W: First off, we put a priority on controlling our inventory. Generally, we only make 40 or 50 pieces for the first run. Based on the sales we see on the first day of release, we’ll decide whether to continue making more. In order to make sure delivery speed is consistent, we’ll prepare enough fabric for around 200 pieces. Controlling inventory in this way helps us also control capital. At the same time, we have employees whose jobs are dedicated only to quality control. Developing our own textiles in the long term will help us even further with this.

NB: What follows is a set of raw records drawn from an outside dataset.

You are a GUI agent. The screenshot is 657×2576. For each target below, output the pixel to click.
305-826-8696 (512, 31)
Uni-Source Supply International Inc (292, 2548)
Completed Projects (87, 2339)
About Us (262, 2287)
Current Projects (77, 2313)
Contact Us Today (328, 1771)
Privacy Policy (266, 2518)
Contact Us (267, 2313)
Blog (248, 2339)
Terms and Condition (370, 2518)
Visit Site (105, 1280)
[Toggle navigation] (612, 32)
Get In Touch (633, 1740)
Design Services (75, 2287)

JD: What’s next for Front Row?
W: This month, we’ll leave Taobao to launch our own e-commerce site. Early on, we sold through Taobao because it offered more traffic and is a good entry-level sales platform. But as a channel, Taobao still has some limitations. Currently, among consumers, Taobao’s seen as a platform for relatively cheap items. We want Front Row to be more high-end. So the new site will offer more premium collections. In the meantime, I will stock some relatively high-end foreign brands on the site. 2012 is going to be a critical year for us, and we hope to grow healthily and rapidly as the year goes on.
JD: From the beginning, Front Row’s marketing strategy has basically been word-of-mouth. What else are you doing to promote your brand?
W: For one thing, we’re very active on Sina Weibo, and we also make sure to reach out to opinion leaders in the Chinese fashion industry. We’re also working right now on collaborations with magazines like Harper’s Bazaar and Cosmo.